The honorary degree was conferred on Premji in recognition of his achievements as a 'renowned entrepreneur, global business leader and extraordinary humanitarian who has demonstrated a commitment to education and the well being of fellow citizens,' Wipro said in a release issued in Bangalore on Monday.
Premji is the second Indian recipient of this award. Nobel Prize winner Amartya Kumar Sen was awarded an honorary doctorate in 1995.
Michael S Roth, President, Wesleyan University said, 'Through Azim Premji Foundation, an organization dedicated to providing quality primary education for every child in order to build a just, equitable and humane society, Premji exemplifies the values that Wesleyan holds dear.'
The honorary degree was conferred on Premji at the 177th commencement ceremony of the university held recently.

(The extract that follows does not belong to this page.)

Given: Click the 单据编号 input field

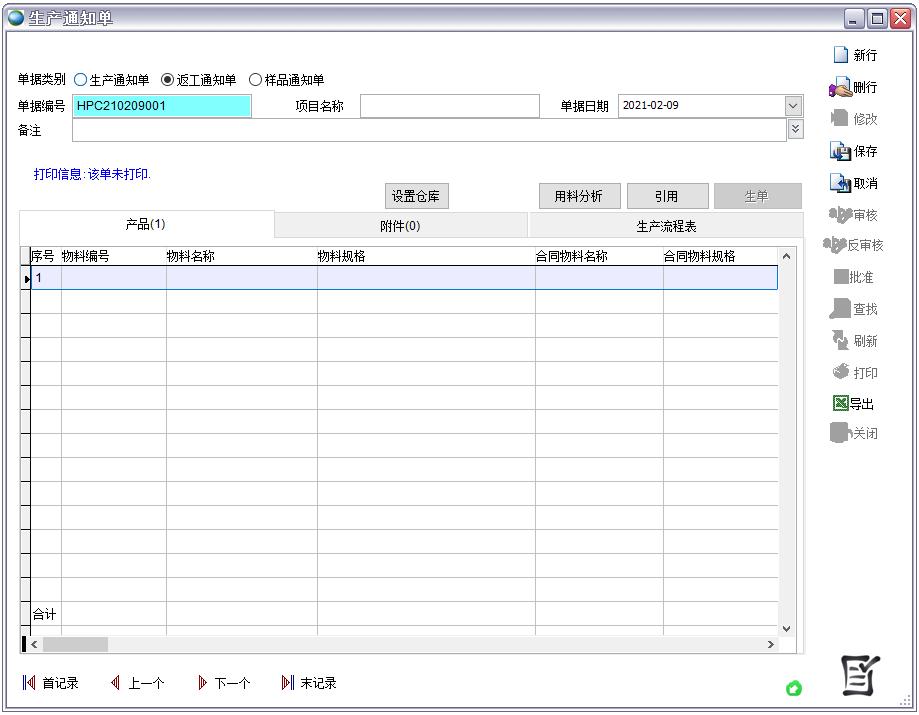Looking at the screenshot, I should [x=160, y=105].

Accepting the honour, Premji said, 'When a committed, genuine and respected university like Wesleyan from the world of education has chosen to bestow an honour like this on me, it is indeed very, very special.'
Premji said through the years of growth of Wipro, he had the privilege of interacting with thousands of ordinary people who did extraordinary things and overcame insurmountable odds. 'The more I got to know these people, who came from every walk of life, every kind of economic and social back ground imaginable, I grew deeply convinced about the singular power of education especially in the developing world, where not all have equal access to a quality education.'
He said education indeed has the unique power to enable not only personal success but also to drive social transformation, and therefore the power to create a more equitable, humane and sustainable society.
'Convinced as I am about the critical importance of education, it was only natural that I direct all my personal philanthropy towards this end. Our efforts in trying to catalyse systemic Education reform in India, now reaches out to over 3.3 million children across more than 25,000 schools. I am acutely conscious that these numbers are still small drops in a very large ocean. We have a long way to go," he added.